• [PROBLEM]
Reproduce the records below in their entirety, character for character.

• [Pixel coordinate grounding data]

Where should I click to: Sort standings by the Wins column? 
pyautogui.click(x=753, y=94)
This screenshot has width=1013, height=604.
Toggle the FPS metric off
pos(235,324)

• [OUTPUT OF THE EXERCISE]
Where should I click to: Sort standings by the Wins column? 
pyautogui.click(x=753, y=94)
This screenshot has width=1013, height=604.
Toggle the FPS metric off
pos(235,324)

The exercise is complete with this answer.